El grupo proteccionista GEN-GOB ha expresado su rechazo al proyecto de ampliación del aeropuerto de Ibiza impulsado por AENA y ha advertido de sus posibles efectos sobre el entorno del Parque Natural de ses Salines. Según la organización ecologista, parte de las actuaciones previstas ocuparían las Zonas Periféricas de Protección que rodean el espacio natural protegido. Una de estas áreas se encuentra al este de la terminal actual, donde el proyecto contempla ampliar las instalaciones destinadas a atender el incremento de pasajeros, mientras que la otra se sitúa al oeste, en el entorno del torrente que está previsto soterrar.
El GEN-GOB considera que estas zonas cumplen una función de protección y transición respecto al parque natural y sostiene que las actuaciones proyectadas deberían analizarse teniendo en cuenta las limitaciones establecidas por el Plan de Ordenación de los Recursos Naturales (PORN) de ses Salines. Uno de los principales argumentos de la entidad ecologista se centra en el impacto que, a su juicio, tendría el aumento de la actividad aeroportuaria sobre la avifauna de ses Salines.
El GEN-GOB señala que un incremento del número de vuelos supondría mayores niveles de ruido y emisiones, además de un aumento del riesgo de colisiones entre aeronaves y aves.
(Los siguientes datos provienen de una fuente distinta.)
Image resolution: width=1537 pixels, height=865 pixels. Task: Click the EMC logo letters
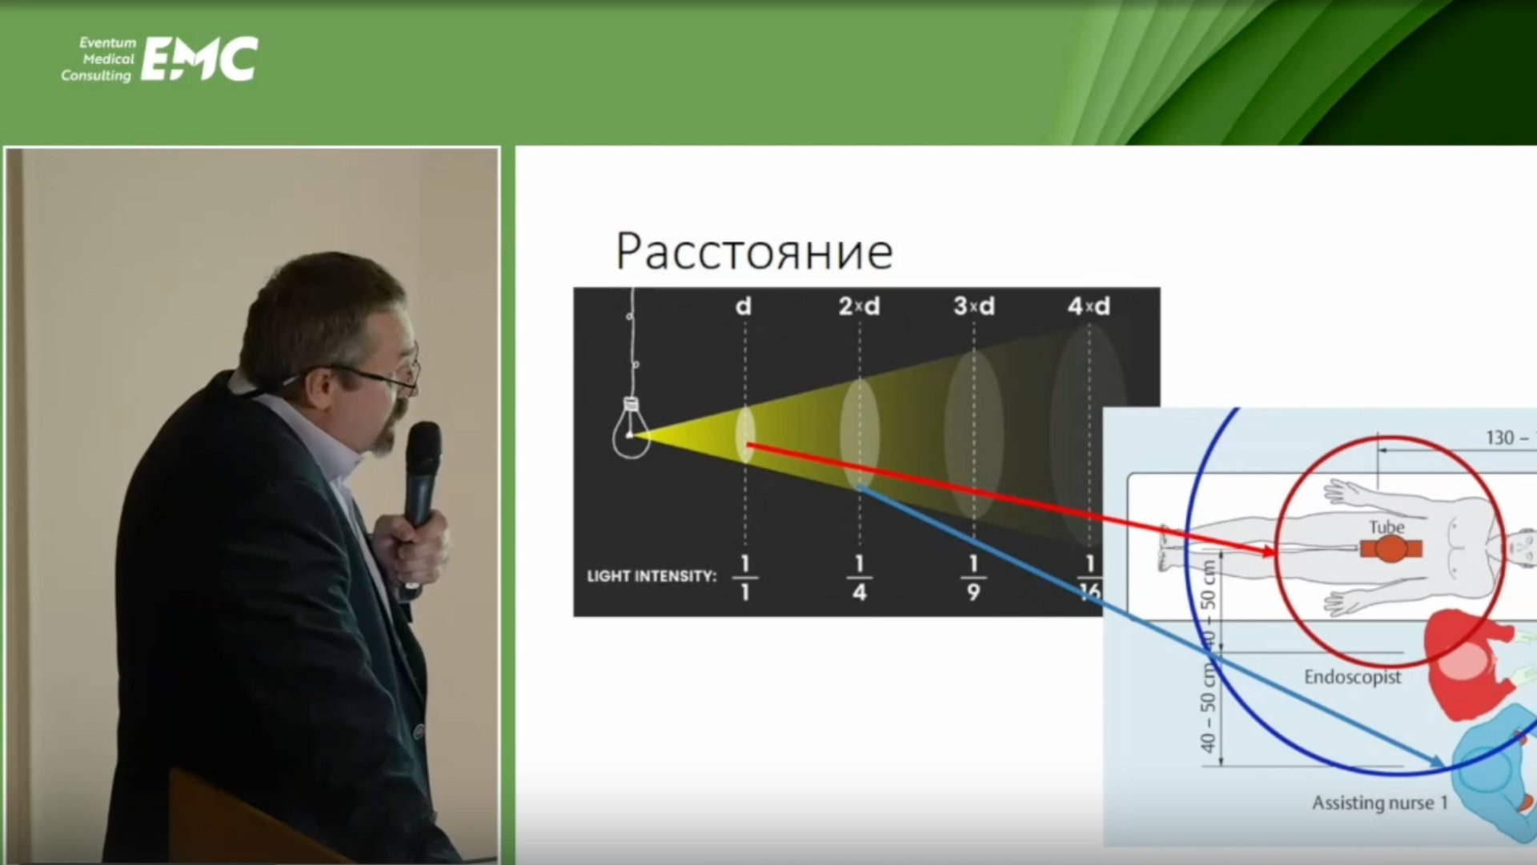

La organización vincula asimismo el crecimiento del número de pasajeros con un incremento de otras actividades asociadas al aeropuerto, como el tráfico de vehículos, autobuses y servicios de tierra. La entidad considera especialmente relevante la proximidad entre las instalaciones aeroportuarias y los humedales del parque natural, y advierte de que la ampliación podría incrementar las presiones sobre este espacio protegido.
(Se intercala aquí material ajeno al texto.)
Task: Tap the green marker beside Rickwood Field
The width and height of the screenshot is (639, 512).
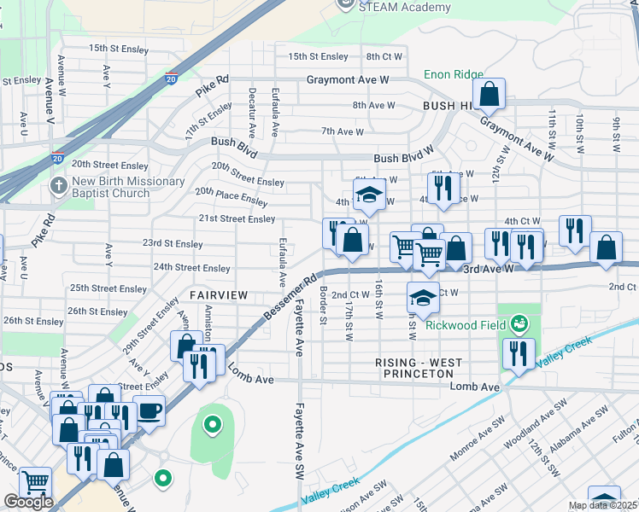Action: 518,323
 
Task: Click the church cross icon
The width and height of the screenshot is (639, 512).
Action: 59,186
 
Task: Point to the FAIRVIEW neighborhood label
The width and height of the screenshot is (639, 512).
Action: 219,295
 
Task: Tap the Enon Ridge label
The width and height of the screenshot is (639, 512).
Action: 454,75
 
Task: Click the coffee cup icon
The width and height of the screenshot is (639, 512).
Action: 149,411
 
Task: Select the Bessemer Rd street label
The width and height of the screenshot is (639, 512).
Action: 290,297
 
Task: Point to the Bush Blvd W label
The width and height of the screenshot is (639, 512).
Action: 404,159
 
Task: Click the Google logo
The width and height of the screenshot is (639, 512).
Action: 28,503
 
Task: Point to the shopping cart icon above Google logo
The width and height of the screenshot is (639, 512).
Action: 35,484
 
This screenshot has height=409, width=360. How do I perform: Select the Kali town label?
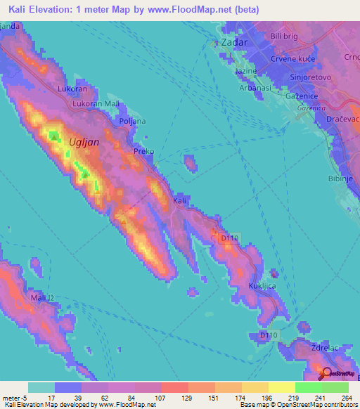[180, 201]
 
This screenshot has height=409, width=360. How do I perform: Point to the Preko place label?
[143, 151]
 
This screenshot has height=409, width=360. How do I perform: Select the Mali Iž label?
[43, 299]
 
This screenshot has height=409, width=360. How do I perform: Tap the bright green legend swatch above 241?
[309, 387]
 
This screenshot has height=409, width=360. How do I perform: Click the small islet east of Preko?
[190, 163]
El consumo de agua constituye otro de los aspectos cuestionados por el GEN-GOB. La organización sostiene que el actual consumo del aeropuerto ya resulta difícilmente compatible con la situación de escasez hídrica que atraviesa Ibiza y afirma que una ampliación de las instalaciones incrementaría esta demanda.
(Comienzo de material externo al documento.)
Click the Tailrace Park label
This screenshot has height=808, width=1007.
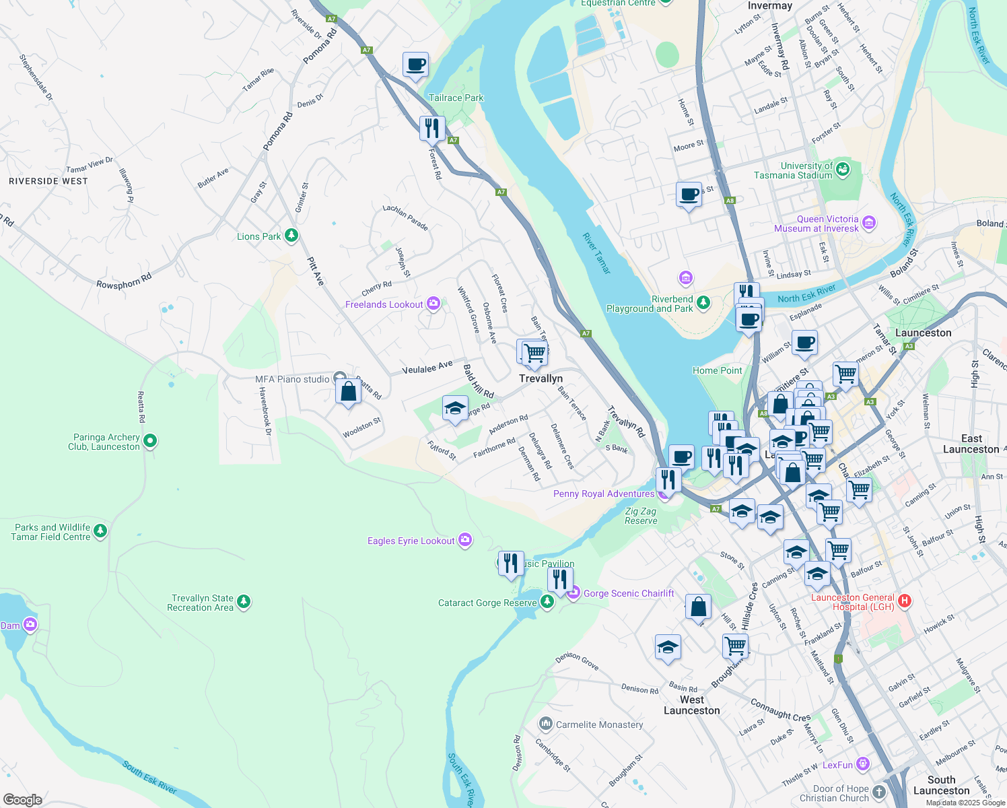(456, 98)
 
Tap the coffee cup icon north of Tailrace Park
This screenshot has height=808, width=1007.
(416, 65)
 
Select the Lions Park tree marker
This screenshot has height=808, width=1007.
(291, 236)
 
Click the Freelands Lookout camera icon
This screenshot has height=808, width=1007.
(433, 304)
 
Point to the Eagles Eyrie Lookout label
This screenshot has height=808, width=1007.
(411, 541)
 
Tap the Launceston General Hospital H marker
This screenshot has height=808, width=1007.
(905, 601)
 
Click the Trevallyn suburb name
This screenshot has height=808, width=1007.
(541, 378)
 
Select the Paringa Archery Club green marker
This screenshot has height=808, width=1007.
(150, 441)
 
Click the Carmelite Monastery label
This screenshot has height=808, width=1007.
(599, 725)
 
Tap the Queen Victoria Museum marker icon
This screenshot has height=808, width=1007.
(868, 223)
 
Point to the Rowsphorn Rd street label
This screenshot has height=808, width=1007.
(124, 281)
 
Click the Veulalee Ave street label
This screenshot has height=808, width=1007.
(427, 368)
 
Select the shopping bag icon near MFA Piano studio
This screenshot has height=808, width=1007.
(348, 391)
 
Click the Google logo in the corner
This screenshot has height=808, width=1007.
(22, 799)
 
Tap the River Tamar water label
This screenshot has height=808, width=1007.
(596, 253)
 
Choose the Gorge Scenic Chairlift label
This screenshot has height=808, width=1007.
(628, 593)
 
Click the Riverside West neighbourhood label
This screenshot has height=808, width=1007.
(48, 181)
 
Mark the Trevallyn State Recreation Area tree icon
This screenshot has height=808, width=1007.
(244, 601)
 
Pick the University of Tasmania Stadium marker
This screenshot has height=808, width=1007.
(843, 169)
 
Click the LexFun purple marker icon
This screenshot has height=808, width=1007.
(863, 764)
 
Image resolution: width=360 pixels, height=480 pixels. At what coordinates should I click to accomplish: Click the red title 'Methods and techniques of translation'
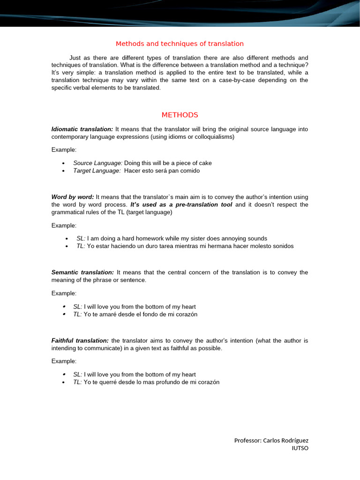(x=180, y=44)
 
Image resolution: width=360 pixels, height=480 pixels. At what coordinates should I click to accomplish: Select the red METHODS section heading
(x=180, y=115)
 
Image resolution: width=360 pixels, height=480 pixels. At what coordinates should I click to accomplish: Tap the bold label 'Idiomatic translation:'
(x=82, y=129)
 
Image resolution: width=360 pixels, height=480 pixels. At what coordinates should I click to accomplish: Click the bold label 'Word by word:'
(x=73, y=197)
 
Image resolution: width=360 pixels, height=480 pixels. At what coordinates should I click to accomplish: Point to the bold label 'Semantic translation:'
(x=82, y=272)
En este sentido, la entidad también formula acusaciones sobre el sistema de abastecimiento y tratamiento de agua del aeropuerto. En concreto, afirma que la instalación utiliza agua procedente de pozos afectados por salinización y que dispone de una desaladora cuya situación administrativa debería ser revisada.
La organización ecologista también denuncia el impacto de la iluminación del aeropuerto sobre el entorno natural. Según su comunicado, la terminal utiliza luminarias blancas de elevada potencia y considera que su orientación y características generan contaminación lumínica en las zonas próximas a los estanques de ses Salines. El GEN-GOB teme que el incremento de las dimensiones de la terminal provoque un aumento significativo de esta contaminación y sostiene que la iluminación puede afectar a las aves que utilizan los humedales cercanos.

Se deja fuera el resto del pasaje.